Direct Mail: Chumpion to Champion
Test How Key Savings Messages Are Positioned
Product managers hate hearing that savings drive higher response and conversion than features and benefits. It's important to test how your savings message is positioned.
As described above, the plastic card or heavy insert can be used to bring attention to your savings message. It's also important to test how your savings are described. Many people struggle to calculate percentages (hence the ubiquity of tip calculators) but would instantly know that 50 percent is a great deal. GEICO has long been successful with their "15% in 15 minutes" message. Don't hesitate to test percentage against dollar value. For example, "save 15%" vs. "save $435."
Implement a Battery of Tests for Your Letter
"Common Core" testing is controversial in many school districts, but should undoubtedly be used for the core elements in your direct mail letter. Test the length of the letter. Test copy in paragraphs vs. bullet points. Test your side bar on the right vs. the left side of the page. Test the location of your CTA and how it is called out.

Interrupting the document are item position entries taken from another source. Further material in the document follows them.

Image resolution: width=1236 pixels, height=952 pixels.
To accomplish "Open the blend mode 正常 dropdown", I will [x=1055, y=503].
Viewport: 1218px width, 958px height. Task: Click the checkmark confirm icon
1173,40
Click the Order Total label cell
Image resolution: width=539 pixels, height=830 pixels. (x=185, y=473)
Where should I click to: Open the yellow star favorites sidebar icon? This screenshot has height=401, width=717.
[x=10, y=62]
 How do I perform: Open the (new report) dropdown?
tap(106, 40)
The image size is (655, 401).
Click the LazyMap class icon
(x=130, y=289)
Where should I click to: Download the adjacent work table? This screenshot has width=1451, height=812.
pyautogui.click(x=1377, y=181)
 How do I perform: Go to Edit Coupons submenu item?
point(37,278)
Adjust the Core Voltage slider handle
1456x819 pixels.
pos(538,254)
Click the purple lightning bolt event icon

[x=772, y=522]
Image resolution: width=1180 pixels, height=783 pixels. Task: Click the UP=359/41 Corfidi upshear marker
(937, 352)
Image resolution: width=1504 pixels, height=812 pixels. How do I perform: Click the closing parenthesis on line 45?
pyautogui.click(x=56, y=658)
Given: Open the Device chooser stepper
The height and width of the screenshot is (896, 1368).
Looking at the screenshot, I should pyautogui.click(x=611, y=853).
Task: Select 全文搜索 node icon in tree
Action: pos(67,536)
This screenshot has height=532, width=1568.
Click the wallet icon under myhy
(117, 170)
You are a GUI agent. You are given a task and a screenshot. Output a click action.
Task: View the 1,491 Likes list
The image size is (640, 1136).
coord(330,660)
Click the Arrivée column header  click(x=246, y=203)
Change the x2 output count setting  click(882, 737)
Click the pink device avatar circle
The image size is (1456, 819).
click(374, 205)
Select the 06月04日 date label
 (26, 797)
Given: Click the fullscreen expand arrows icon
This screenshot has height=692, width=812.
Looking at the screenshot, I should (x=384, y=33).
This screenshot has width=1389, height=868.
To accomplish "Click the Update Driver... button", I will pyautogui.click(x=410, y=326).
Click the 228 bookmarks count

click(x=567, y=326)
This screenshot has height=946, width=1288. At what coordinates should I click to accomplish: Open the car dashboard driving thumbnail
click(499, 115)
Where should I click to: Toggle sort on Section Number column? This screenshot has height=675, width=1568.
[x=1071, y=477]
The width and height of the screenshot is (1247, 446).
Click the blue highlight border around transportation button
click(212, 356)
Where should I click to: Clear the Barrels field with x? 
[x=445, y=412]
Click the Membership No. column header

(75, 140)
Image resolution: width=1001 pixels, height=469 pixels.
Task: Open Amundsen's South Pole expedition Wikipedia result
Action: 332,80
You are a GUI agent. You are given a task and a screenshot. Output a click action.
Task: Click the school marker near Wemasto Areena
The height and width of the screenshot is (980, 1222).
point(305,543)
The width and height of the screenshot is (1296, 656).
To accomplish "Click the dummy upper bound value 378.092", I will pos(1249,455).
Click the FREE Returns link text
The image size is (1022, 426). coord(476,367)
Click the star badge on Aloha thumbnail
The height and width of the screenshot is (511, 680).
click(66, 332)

Perhaps most important when considering how you will test the impact of design elements is to build a testing strategy that combats package fatigue by rotating your creative in an established cadence. For example, in month one, test a premium package with a plastic card against an economy package that does not have a card. In month two, test a premium package with an interactive opening device against a different sized economy package. Continue rotating the creative as a key element in your test strategy to change the "touch" your prospects receive. This gives you the potential to learn what works for each segment, season, and salutation.
By following these best practices, you can exercise your artistic and scientific sides at the same time, enhance the effectiveness of your direct mail efforts and increase ROI.